In the mid-20th century refrigerators really took off, finding their way into the kitchens of ordinary Swiss people.

The coolest box in the house

A refrigerator is a useful thing, helping keep food fresher for longer. In the olden days, real ice or cold water was used to keep food chilled. It was a complex process and not very efficient.

Claudia Walder

Claudia Walder

Claudia Walder is an author and editor, including for the Swiss travel magazine Transhelvetica and the Swiss National Museum’s own Magazine.

Many things are so natural to us that we barely give them a second thought. But that hasn’t always been the case, and behind every item that makes our lives easier today, there’s a long history of development. Take the refrigerator, for example: in any household, an indispensable companion in the depths of a hot summer.

In days gone by, keeping food chilled and thus edible for longer was no easy task: originally, people resorted to preservation methods such as salting or smoking, and storing foods in unheated larders and pits in the ground. In the 19th century, ice boxes started to appear in ordinary homes. These ice boxes were well-insulated chests, usually made of wood, cooled using natural ice that was delivered to the door. This ice was harvested in winter from mountain lakes such as Lac de Joux, stored and delivered to the towns and cities in summer. The region in the Jura mountains in Vaud was one of the largest ice extraction areas in Europe, also supplying ice to countries outside Switzerland. Natural ice from Switzerland was especially popular in Paris, and was even used to make the ice cubes that clinked in the cocktails of the upper crust. Ice from Switzerland was in great demand, and because the country was also well positioned in terms of transport, in the centre of Europe, a thriving ice trade developed.

In winter ice was harvested and transported to special storage facilities.

Portable box for cooling with water, around 1900.
Swiss National Museum

Breweries in particular needed ice, to keep their drinks chilled.
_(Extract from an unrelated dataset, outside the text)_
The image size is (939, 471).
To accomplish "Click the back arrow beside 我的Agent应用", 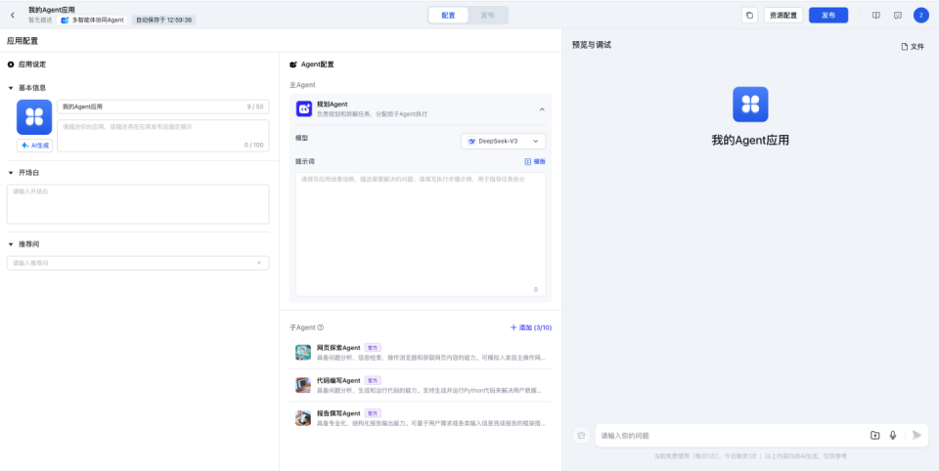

Later on, they became involved in the ‘cool’ business themselves and began producing and selling artificial ice, which they manufactured using huge refrigerating compressors. But the ice boxes were not without drawbacks: users were reliant on ice deliveries, meltwater could leak out, and the moist environment was a breeding ground for mould and mildew. There were also attempts to provide refrigeration using cold running water. Whether that was really practicable, however, is doubtful. It was certainly not efficient.

In the 1920s, the first electric refrigerators appeared in the USA. But due to the cooling agents used, these contraptions had their own problems. Diethyl ether, for example, can form highly explosive intermediate compounds in air. It was only from the 1930s onwards that refrigerator models became safer and sales increased. The ice boxes became obsolete and were gradually replaced, and with them the trade in natural ice also disappeared.